Grazie alla cura Mourinho è arrivata la totale maturazione, il futuro della Roma è lui
di Giampaolo GherarducciC'era un ragazzo che a diciotto anni esordì in Serie A a Cesena entrando in campo a metà ripresa al posto di Ucan, meteora giallorossa tornata velocemente in Turchia. E sull'erba del Manuzzi Lorenzo Pellegrini ci ha rimesso piede, sette anni dopo, da giocatore fatto e finito, con la numero dieci azzurra sulle spalle, evidentemente larghe, per reggere il peso simbolico di quella maglia.

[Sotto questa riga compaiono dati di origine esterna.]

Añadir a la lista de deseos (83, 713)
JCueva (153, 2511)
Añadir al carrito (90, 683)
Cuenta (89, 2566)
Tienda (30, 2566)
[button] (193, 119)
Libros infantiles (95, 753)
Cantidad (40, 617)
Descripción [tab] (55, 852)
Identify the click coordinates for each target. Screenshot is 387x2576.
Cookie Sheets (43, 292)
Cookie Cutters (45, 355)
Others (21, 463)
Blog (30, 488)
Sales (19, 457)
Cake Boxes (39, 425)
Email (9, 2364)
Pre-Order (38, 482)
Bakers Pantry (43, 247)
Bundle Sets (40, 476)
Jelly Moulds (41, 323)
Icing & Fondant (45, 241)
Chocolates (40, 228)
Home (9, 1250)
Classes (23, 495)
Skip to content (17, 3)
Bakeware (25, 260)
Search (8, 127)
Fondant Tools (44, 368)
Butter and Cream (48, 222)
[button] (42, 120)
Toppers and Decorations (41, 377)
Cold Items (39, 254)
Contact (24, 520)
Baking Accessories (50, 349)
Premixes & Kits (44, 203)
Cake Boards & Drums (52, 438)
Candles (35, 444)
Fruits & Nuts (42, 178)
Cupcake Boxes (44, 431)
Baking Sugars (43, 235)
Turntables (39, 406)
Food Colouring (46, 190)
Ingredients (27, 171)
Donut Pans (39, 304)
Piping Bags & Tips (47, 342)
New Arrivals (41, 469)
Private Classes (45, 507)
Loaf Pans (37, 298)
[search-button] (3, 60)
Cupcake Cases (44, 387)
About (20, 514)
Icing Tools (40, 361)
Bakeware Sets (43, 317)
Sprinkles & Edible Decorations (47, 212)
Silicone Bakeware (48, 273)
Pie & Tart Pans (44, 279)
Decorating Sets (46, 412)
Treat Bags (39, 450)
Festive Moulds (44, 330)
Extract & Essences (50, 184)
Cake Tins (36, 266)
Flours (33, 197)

E ogni rito di passaggio, il biennio col Sassuolo, gli alti e i bassi nelle varie Roma di Di Francesco, Ranieri e Fonseca, è servito per arrivare alla totale maturazione, che l'incontro con Mourinho ha probabilmente agevolato. Se ne avessi tre di Pellegrini, disse Mou dopo le prime due partite sulla panchina giallorossa, il preliminare di Conference League contro il Trabzonspor e l'esordio in campionato contro la Fiorentina, li farei giocare tutti insieme, con l'occhio lungo di chi si era accorto di quanto Pellegrini potesse dargli da ogni punto di vista: dal freddo elenco dei gol segnati, quattordici complessivi, e del numero degli assist, sette, fino alla meno quantificabile leadership tecnica della squadra.
Divisa in parti più o meno uguali con Mkhitaryan e con la partenza dell'armeno, direzione Inter, il carico delle responsabilità per il capitano della Roma rischia di aumentare. Senza che la cosa lo possa cogliere impreparato, forte dell'esperienza accumulata nella sua migliore stagione di sempre, col timbro del trionfo in Conference League del 25 maggio e dei due gol consecutivi in Nazionale contro Germania e Ungheria a illuminarne anche il rettilineo finale.
Che può includere le ultime due partite in Nations League, sabato in Inghilterra e martedì in Germania, a meno che un problema al ginocchio sinistro non ne consigli una chiusura appena anticipata.